See CONTRIBUTING.md for branching, commits, PRs, and code standards.
Every open item below is tracked as a GitHub issue — that's where progress, design discussion, and PRs live. Star or watch the repo to follow along.
- Standalone desktop app for macOS (Apple Silicon + Intel), Linux (x86_64 + aarch64), and Windows (x86_64) — five platform targets from a single codebase
- Truly parallel chains — each input is an isolated audio runtime, no shared buffers, no contended locks, no cross-stream CPU spikes
- 560+ models across 16 block types, with four audio backends (Native DSP, NAM, IR, LV2) coexisting in the same real-time graph
- Native audio I/O on every platform — Core Audio (macOS), ALSA + JACK (Linux), WASAPI (Windows)
- Real-time chromatic tuner as a first-class block — drop it anywhere in the chain
- Real-time spectrum analyzer as a first-class block — see what you hear
- Multi-language UI — 9 languages today: English (
en-US), Portuguese (pt-BR), Spanish (es-ES), French (fr-FR), German (de-DE), Japanese (ja-JP), Korean (ko-KR), Simplified Chinese (zh-CN), and Hindi (hi-IN); the i18n framework is ready for community contributions - Per-chain instrument filtering — electric guitar, acoustic guitar, bass, voice, keys, drums, or generic — surfaces only relevant blocks
- Multiple I/O blocks per chain with independent device and channel configuration per block
- Block-level bypass — every block can be enabled or disabled live without rebuilding the chain
- User-supplied IR and NAM loaders — drop any
.wavimpulse response or.namcapture into the chain at runtime - Open YAML preset format — diffable, gist-shareable, scriptable; canonical
MODEL_IDregistry documented in the Blocks Reference - AI-assisted preset building — the
openrig-tone-builderClaude Code skill ships in the repo and writes full presets from a song or artist name
- Snapshots / scenes (#321)
- Setlist / live performance mode (#325)
- Looper, multi-layer (#323)
- Backing tracks / audio player (#324)
- Expression pedal mapping over MIDI CC (#326)

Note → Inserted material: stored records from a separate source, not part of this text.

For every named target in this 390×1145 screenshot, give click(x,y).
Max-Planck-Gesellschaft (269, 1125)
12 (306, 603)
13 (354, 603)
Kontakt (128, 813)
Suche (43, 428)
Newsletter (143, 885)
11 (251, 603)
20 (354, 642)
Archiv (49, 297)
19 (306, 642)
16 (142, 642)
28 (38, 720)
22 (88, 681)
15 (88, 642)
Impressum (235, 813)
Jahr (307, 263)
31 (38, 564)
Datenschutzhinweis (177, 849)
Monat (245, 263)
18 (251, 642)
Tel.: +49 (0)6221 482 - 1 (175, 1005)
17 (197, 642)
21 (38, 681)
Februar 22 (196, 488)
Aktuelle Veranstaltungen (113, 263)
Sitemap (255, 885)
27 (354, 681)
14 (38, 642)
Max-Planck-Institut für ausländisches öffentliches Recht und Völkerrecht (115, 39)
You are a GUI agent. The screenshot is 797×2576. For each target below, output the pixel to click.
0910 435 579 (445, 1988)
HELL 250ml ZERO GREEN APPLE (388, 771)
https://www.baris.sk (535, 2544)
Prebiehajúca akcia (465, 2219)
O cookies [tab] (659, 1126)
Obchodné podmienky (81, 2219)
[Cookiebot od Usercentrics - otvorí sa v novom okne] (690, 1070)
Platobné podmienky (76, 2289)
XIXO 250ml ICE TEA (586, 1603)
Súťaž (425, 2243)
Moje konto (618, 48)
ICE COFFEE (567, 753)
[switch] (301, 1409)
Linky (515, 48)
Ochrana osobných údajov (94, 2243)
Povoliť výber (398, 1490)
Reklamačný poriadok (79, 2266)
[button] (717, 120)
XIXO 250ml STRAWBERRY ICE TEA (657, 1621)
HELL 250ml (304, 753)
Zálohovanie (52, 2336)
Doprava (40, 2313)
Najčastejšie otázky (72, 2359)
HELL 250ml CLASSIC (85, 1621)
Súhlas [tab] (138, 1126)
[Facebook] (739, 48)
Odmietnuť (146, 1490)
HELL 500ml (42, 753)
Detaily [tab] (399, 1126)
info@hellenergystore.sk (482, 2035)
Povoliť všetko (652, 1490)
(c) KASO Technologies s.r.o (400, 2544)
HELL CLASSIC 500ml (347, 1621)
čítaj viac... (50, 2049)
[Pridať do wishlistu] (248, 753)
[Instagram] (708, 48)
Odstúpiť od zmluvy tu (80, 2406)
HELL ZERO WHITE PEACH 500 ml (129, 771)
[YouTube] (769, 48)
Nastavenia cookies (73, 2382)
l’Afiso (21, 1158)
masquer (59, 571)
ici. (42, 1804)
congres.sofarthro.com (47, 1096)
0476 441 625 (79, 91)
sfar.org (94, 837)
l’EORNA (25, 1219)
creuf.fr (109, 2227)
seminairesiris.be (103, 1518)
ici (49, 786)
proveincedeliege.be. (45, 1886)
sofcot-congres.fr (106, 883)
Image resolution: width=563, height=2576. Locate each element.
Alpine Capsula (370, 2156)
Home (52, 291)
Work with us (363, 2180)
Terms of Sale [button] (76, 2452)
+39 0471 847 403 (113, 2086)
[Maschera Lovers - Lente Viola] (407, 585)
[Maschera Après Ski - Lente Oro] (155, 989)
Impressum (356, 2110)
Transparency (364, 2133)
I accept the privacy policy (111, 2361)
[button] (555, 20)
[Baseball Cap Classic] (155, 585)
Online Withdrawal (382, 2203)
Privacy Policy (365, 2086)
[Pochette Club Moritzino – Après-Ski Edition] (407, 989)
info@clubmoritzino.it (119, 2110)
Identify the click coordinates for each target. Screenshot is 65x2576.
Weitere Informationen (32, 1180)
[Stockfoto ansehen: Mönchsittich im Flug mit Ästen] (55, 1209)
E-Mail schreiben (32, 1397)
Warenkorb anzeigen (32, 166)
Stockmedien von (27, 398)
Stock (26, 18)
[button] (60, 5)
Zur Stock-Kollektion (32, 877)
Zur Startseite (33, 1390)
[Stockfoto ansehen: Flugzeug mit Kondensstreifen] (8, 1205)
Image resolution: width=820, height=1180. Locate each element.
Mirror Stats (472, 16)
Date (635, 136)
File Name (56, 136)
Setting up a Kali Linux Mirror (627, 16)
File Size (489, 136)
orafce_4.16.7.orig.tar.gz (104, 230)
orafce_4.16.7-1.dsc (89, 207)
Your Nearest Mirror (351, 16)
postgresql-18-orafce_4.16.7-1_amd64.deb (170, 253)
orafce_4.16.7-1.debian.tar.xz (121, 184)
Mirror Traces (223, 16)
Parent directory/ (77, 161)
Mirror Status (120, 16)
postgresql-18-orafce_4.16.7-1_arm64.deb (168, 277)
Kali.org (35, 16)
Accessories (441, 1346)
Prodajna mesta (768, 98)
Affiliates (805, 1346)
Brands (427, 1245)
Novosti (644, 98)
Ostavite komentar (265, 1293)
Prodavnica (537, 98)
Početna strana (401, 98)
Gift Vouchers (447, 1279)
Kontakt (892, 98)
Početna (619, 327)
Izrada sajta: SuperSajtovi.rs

- Global tap tempo / preset BPM (#322)
- Parallel routing / chain splits (#328)
- A/B compare (#327)
- Master mixer per stream (#344)
- Native DSP rewrites of every block type from first principles, papers and no external capture dependency (#380 umbrella, with sub-issues #381–#392)
- Manual component models for the OpenRig benchmark amps (#347)
- NAM → native generators for amps and preamps (#282, #283)
- IR → native generators for cabinets and acoustic bodies (#284, #285)
- User-authored plugin wizard for NAM / IR import (#287)
- gRPC server for remote chain control over the network
- Mobile and tablet app as the per-musician control surface
- Pedalboard form factor — Orange Pi-class hardware, low-latency Linux
- Pedalboard-as-terminal — USB / Bluetooth / network controller for remote nodes
- Multi-musician projects on a single node
-
openrig-cli— scriptable CLI client over gRPC (#298) - OpenRig Hub — community plugin marketplace (#309)
- VST3 / AU plugin
The current 560+ models are the seed. Per-block expansion is tracked under the planned label, including a community-driven LV2/VST3 import pipeline (#372, #374, #379) and Airwindows mass integration (#373).
OpenRig is licensed under the GNU General Public License v3.0 — the rig you build belongs to you. Forever.